From rxpgnews.com
Mapping attention, memory and language links in human brain
By University of Arizona,
May 20, 2007 - 3:59:37 AM
A University of Arizona scientist who has specialized in studying how fireflies and other creatures communicate has won a million-dollar grant to conduct a pioneering 5-year study on the roles that attention and memory play when the human brain hears and processes spoken language.
This is the chance to study the ultimate form of animal communication -- language, said Thomas A. Christensen of UA's department of speech, language and hearing sciences (SLHS). Humans have evolved a very sophisticated symbolic form of communication. Language affects how we think, what we believe, how we interact with each other. I'd even go so far as to say that our future as a species depends on understanding how we communicate. But very little is known about what's going on in the brain when we're having a simple conversation.
Until recently, Christensen was a research scientist with the Arizona Research Laboratories' Division of Neurobiology, studying olfactory communication (the sense of smell) in insects. His research is grounded in the areas of learning and memory, systems physiology and animal communication. Encouraged by Elena Plante, head of the SLHS department, he applied for a $1 million career development award from the National Institute of Deafness and Other Communication Disorders. The grant was awarded in April.
The grant will take his career -- and biomedical science -- in new directions. Christensen will use UA's state-of-the-art magnetic resonance imaging (MRI) facilities to map the areas and networks within the brain linked to language, attention and memory. The UA's advanced MRI is a non-invasive imaging tool that is sensitive enough to show exactly what parts of the brain are involved when a person listens to another human voice.
What you read in the text books is that if you're right handed, then language is localized to the left hemisphere of your brain, Christensen said. I found out right away -- that's just not true. Analyzing a human voice also involves the right hemisphere and even parts of the cerebellum. The cerebellum is a large part of the brain that serves to coordinate voluntary movements, posture, and balance in humans.
These MRI images destroy the myth that you're only using about 10 percent of your brain for any particular task, Christensen said. The crux of this grant is to learn more about the language, attention and memory centers in the brain, and also about the complex interactions between them.
Inside the scanner, volunteer subjects don headphones and perform simple language discrimination tasks in Christensen's experiments. They're asked to respond by pressing a button when they hear words that fall into a certain semantic category -- the name of an animal, for example. Then, to make the task a bit harder, subjects are asked to respond only when they hear a woman's voice speak a word in the chosen category. The task taxes attention even more when subjects are asked to respond to a woman's voice speaking a 'target' word in one ear at the same time a man's voice is speaking words in the other.

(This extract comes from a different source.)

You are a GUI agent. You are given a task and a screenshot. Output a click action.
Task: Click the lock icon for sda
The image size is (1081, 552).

The MRI scanner records activity throughout the 45-minute sessions, revealing multiple regions and networks, some deep within the brain, that scientists didn't suspect were involved when the brain listens.

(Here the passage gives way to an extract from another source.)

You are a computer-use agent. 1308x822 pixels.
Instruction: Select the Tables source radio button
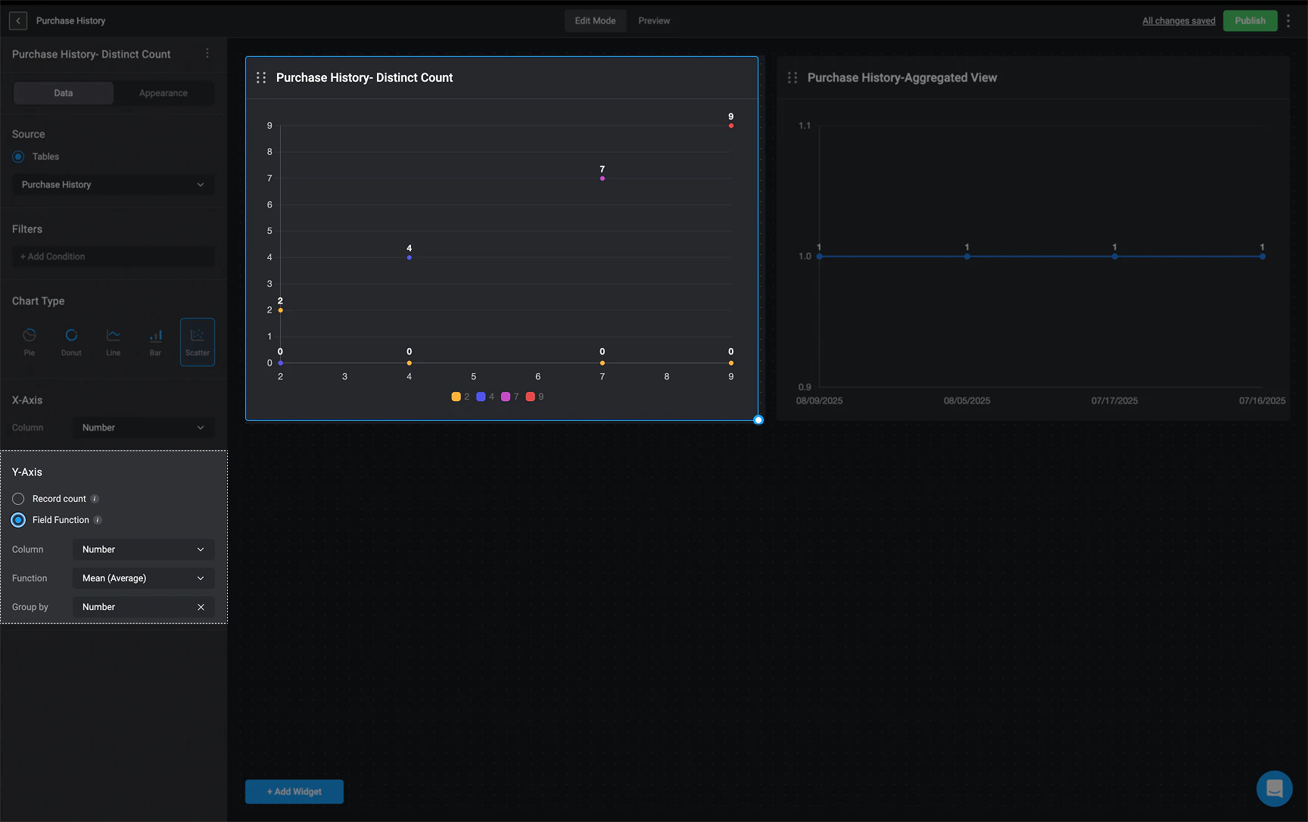click(x=18, y=157)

We're getting a snapshot of what that activity is across the population. What's so striking is how clearly we see that certain areas of the brain are strongly engaged in attentional control while other areas are not. As we scan more volunteers, we're definitely beginning to see a pattern here.
Christensen's research on the brain-governing system we called attention -- how the brain selects only some information from its environment and is able to focus awareness on objects and events relevant to immediate goals -- is profoundly relevant to such disorders as schizophrenia, ADHD and many other impairments that affect language abilities.
ADHD (Attention Deficit Hyperactivity Disorder) is probably one of the most over-diagnosed disorders of our time, Christensen said. The reason for that, I think, is that we really don't know very much about the biological basis of this syndrome. There's a lot of research on it, but there's still a lot of disagreement about what the root cause is, and about whether drugs like Ritalin that are being prescribed to children as young as 2 years old are doing any good, and if we have any business exposing our children to drugs at such a very early age, he added.
As Christensen collects more MRI data that show the connections among areas of the brain that are strongly engaged in language tasks, he plans to collaborate with computer modeling experts. We could develop a mathematical model that would allow us to generate hypotheses about what we expect if we deliver a certain type of stimulus. We'd see what effect it would produce in our model.
Simulating brain activity in the mathematical model would take the whole question of language processing beyond 'blobology' -- where you're just looking at blobs of activation in the brain. That's what I hope to do, Christensen said.